Questioning assumptions on lerna vs yarn

Feburary 7th 2018

As I mentioned in my blog post, there are several questions that need answering about our assumptions around lerna and yarn. Times are going to be pretty far apart today as I'm dealing with some work at home today.

14:47 Tested for my assumption that lerna bootstrap was going to be good enough and it turned out that I was correct. Admittedly I didn't do this on a clean repo. I only ran rm -rf node_modules. I'll do a full deletion of the repo and test it on a fresh download.

15:30 Succesfully installed. Now to do it again with yarn install. Technically, newer versions of yarn should be able to resolve workspaces just fine.

15:41 And we have success. Right now, yarn, yarn install, and lerna bootstrap all do the same thing. We could probably get rid of our command yarn && yarn run bootstrap now since that basically expands to yarn install && yarn install && yarn install.

15:53 One thing I could not reproduce all this while working on it was the automatically updating yarn.lock file. This could possibly be because the yarn.lock file was updated 3 days ago. Let's try on another repo.

15:58 Working on analyze repo.

  • Yey! Attempting to start it up fails. Which means that I need to update dependencies.
  • Looks like this one had it's yarn.lock file updated as well recently. So no issues there.

End of day reflections

After a lot of testing, it looks like the repos are actually in a good place now that yarn workspaces are in play. No credit to me. All I need to do is propose and submit some Pull Requests that clean up the commands in package.json and pre-build.sh.

February 7th 2018

08:30 Starting with the buffer-publish repo:

  • This should be interesting. I haven't updated the repo in a while on my laptop. Can I make it work without borking the node_modules list.
  • Oof. This is going to take some time to pull images. Switching over briefly to my Slack status updater project.

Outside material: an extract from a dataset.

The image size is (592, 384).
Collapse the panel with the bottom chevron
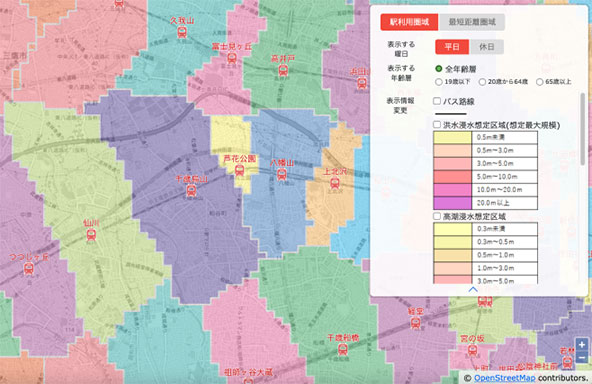[x=473, y=290]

09:09 Done. #SlowInternet.

  • And as hoped for, it's broken. Now to run my command docker run --rm -v $(pwd):/src -w /src node:8.9.4 yarn install
  • I would hope that the yarn.lock file does NOT change. And that the app starts up peacefully after that.
  • Urgh my goodness! Needs to download node:8.9.4 image. Thankfully it looks like the internet is cooperating. But now yarn needs to download the rest of the node based internet.  Joking about this is still cool at the time of this writing ok?  
Screen-Shot-2018-02-07-at-9.14.48-AM
  • Well... Doesn't feel like much of a joke anymore. :(

09:25 Done! Now let's see if that worked.

Screen-Shot-2018-02-07-at-9.27.54-AM
  • So this is all great news. It means that our development environment has reached a very high level of stability. So it's time to help clean up.

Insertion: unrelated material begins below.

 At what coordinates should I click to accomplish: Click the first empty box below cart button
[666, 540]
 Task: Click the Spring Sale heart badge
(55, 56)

10:30 I spent some time investigating a hunch that I had about the lock file issue.

  • I suddenly realised that our Docker images being built are on an older branch of Node. The Docker images for this do NOT come with a newer version of yarn. They in fact come with version 0.24.  For context, yarn workspaces first dropped in 0.27.  
  • At the same time, we haven't standardized running yarn install from inside a docker container vs using a local installation of yarn. This means that the newest versions of the yarn.lock files were probably generated using a newer version of yarn. From what I know, most of us are running yarn 1.3.2 on our own machines.
  • Between 0.24 and 1.3.2 versions of yarn it's entirely possible that we've been seeing two different algorithms of yarn.lock file generation.

And when I investigated using an old version of yarn, it turned out that my assumption was correct. It basically wipes the entire yarn.lock file and attempts to rewrite it. Whether it is following the lockfile at all is another question but I don't need to answer it right now either.

And with that, it's time to take a breather for the day. I'll probably do some communication related stuff and come back to this later in the afternoon.


14:00 Took a look at buffer-analyze to see what I can find.

  • Good news here is that this repo being a slightly newer one is also utilizing a newer version of Node Docker images that comes with yarn 1.x.x.

I feel like at this point, a lot of my questions have been answered. I know what recommendations to make to the team:

  • Standardizing which version of yarn we are running inside of our Docker containers.
  • Standardize the method of installation (choosing between a Docker based approach vs a local installation approach).
  • Cleaning up the package.json files to remove the duplicated work that happens in the steps like yarn init which basically runs yarn install twice over.

So with that I can pause this project :).